▶ [Given passage]:
--- begin ---

Thursday, June 11, 2009

Calculating 316 million movie correlations in 2 minutes (down from 2.5 hours)

KNN is one of the most popular CF algorithms. Central to KNN is how to define the neighborhood relationship, or the distance between two objects. For this purpose, Pearson Correlation is a pretty good measure and is used frequently (see my previous post for my basic KNN approach). In the Netflix dataset, there are 17770 movies, so we need to calculate 17770*17770, or about 316 million Pearson correlations. Not a trivial task.

In this post, I'll describe the optimizations I used for the calculation of Pearson Correlation, which cut my running time from 2.5 hours to less than 2 minutes. It won't help your RMSE directly, but it may help indirectly by allowing you to explore the KNN parameter space faster. And although I used Pearson Correlation, the methods described in this post can be applied to many other neighborhood measures too.

Since this is about optimization, system spec is important. The numbers reported here were generated on a PC with Intel Core2 Quad CPU (4 cores) @ 2.4G Hz, 2 GB of RAM, running Window XP. Most code was written in C++, built by Visual Studio 2008. (TODO: get memory spec)




The Matrix: Halved

Before discussing any optimization, I'll discuss an optimization that's NOT taken. Look at Figure 1. It shows the correlation matrix of 5 movies. AB is the correlation of movie A and B, AC is the correlation of movie A and C, and so on.

--- end ---

▶ [Source data]:
--- begin ---

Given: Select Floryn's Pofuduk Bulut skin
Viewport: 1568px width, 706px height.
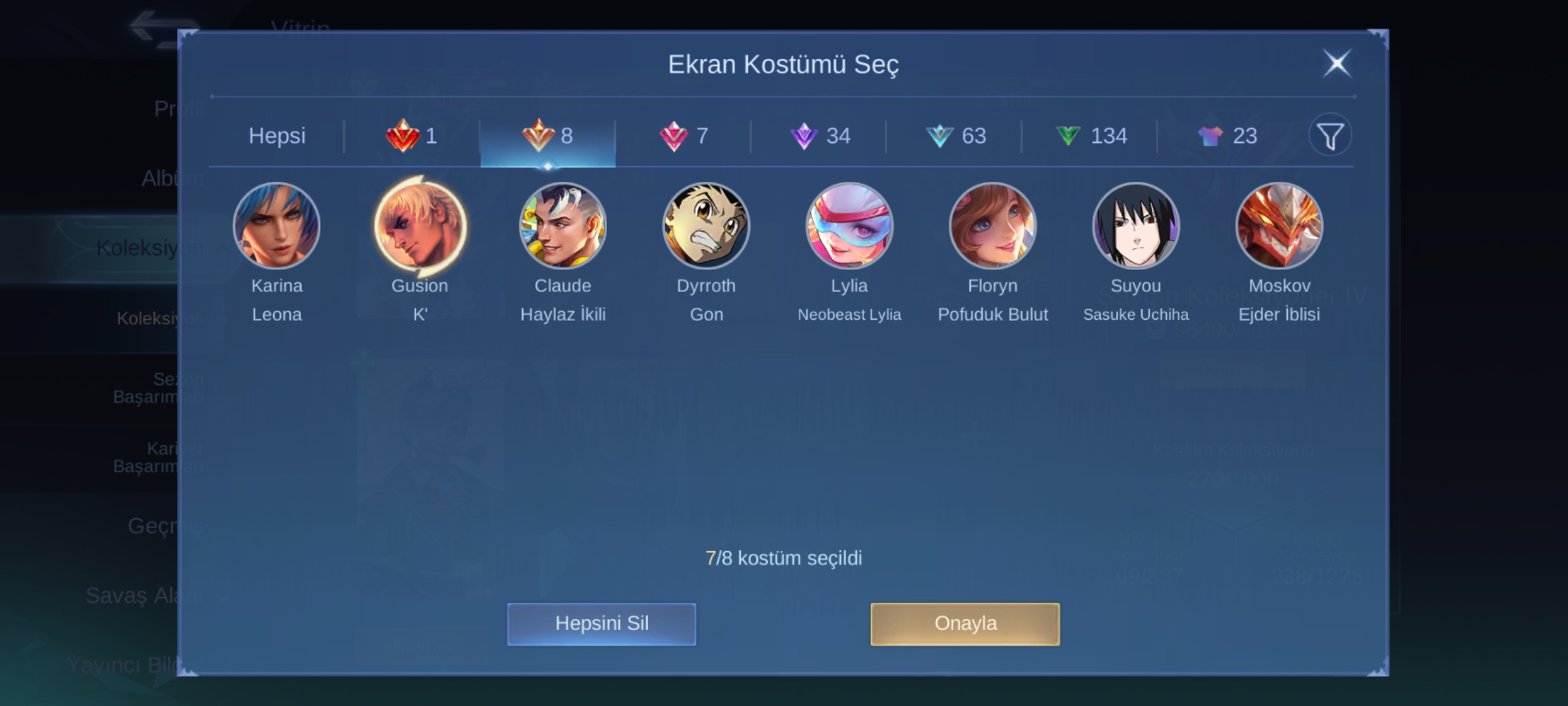Looking at the screenshot, I should pyautogui.click(x=992, y=226).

--- end ---

▶ [Set problem 1]: From the Pearson correlation post, write out the text between "The Matrix: Halved" and "C, and so on.", inclusive.
▶ [Set problem 2]: How many movies does the Netflix dataset contain, according to the Pearson correlation post?
▶ [Set problem 3]: Can you rewrite the paragraph of the Pearson correlation post that begins "In this post, I'll describe" as a short bulleted list that keeps its main facts?

▶ [Expected answer 1]:
The Matrix: Halved

Before discussing any optimization, I'll discuss an optimization that's NOT taken. Look at Figure 1. It shows the correlation matrix of 5 movies. AB is the correlation of movie A and B, AC is the correlation of movie A and C, and so on.

▶ [Expected answer 2]: 17770 movies.

▶ [Expected answer 3]:
- Describes the optimizations used to calculate Pearson Correlation.
- They cut the running time from 2.5 hours to less than 2 minutes.
- They don't improve RMSE directly but may help indirectly by allowing faster exploration of the KNN parameter space.
- The methods can also be applied to many other neighborhood measures.